* [USING THE INFORMATION]:
a - Please rewrite the paragraph beginning "What is the first thing you think of" in the post on academic journals as a shorter paragraph that keeps its main facts.
b - Answer these questions from the post on academic journals, each on its own line:
(i) Who published the post, and on what date?
(ii) What issue does the post say it will cover?
(iii) To which journal did Michael Dansinger send his paper?

START DOCUMENT TEXT

Academic Journals: Guardians of Science?

Onikle Inc.
4 min readMar 7, 2021
Image by Atsutaka Odaira

What is the first thing you think of when you hear about academic journals? Your goal as a researcher? A steppingstone for your career? An institution where they ensure the quality of science that is seen by the world. All in all, people have this concept where major journals are guardians of science. But in reality, their excessive power and lack of professionalism has led to detrimental issues for many researchers. This blog will cover the unthinkable for many researchers: peer-reviewers appointed by journals plagiarizing the submitted works instead of checking and providing meaningful feedback.

While only a few instances of peer reviewers stealing material from manuscripts and passing it off as their own recorded, it does happen, and many writers are afraid of it. The extent of this issue cannot be measure. After Michael Dansinger of Tufts Medical Center learned that a paper he had sent to Annals of Internal Medicine, which was initially rejected. Sometime late the same content had been republished, but the journal accepted one of the reviewers as one of the co-authors, he published a letter from Dansinger to the reviewer, along with an editorial describing what had happened.

END DOCUMENT TEXT
START SUPPLIED DATA

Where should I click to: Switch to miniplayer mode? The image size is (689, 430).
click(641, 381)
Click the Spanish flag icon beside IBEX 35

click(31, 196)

END SUPPLIED DATA

* [RESPONSES FOR EACH TASK]:
a - Academic journals are often seen as a researcher's goal, a career steppingstone, or an institution that ensures the quality of published science: in short, guardians of science. In reality, their excessive power and lack of professionalism have caused serious problems for many researchers. The blog addresses one such problem: journal-appointed peer reviewers plagiarizing submitted work instead of checking it and giving meaningful feedback.

b -
(i) Onikle Inc., on Mar 7, 2021.
(ii) Peer reviewers appointed by journals plagiarizing submitted works instead of checking them and providing meaningful feedback.
(iii) Annals of Internal Medicine.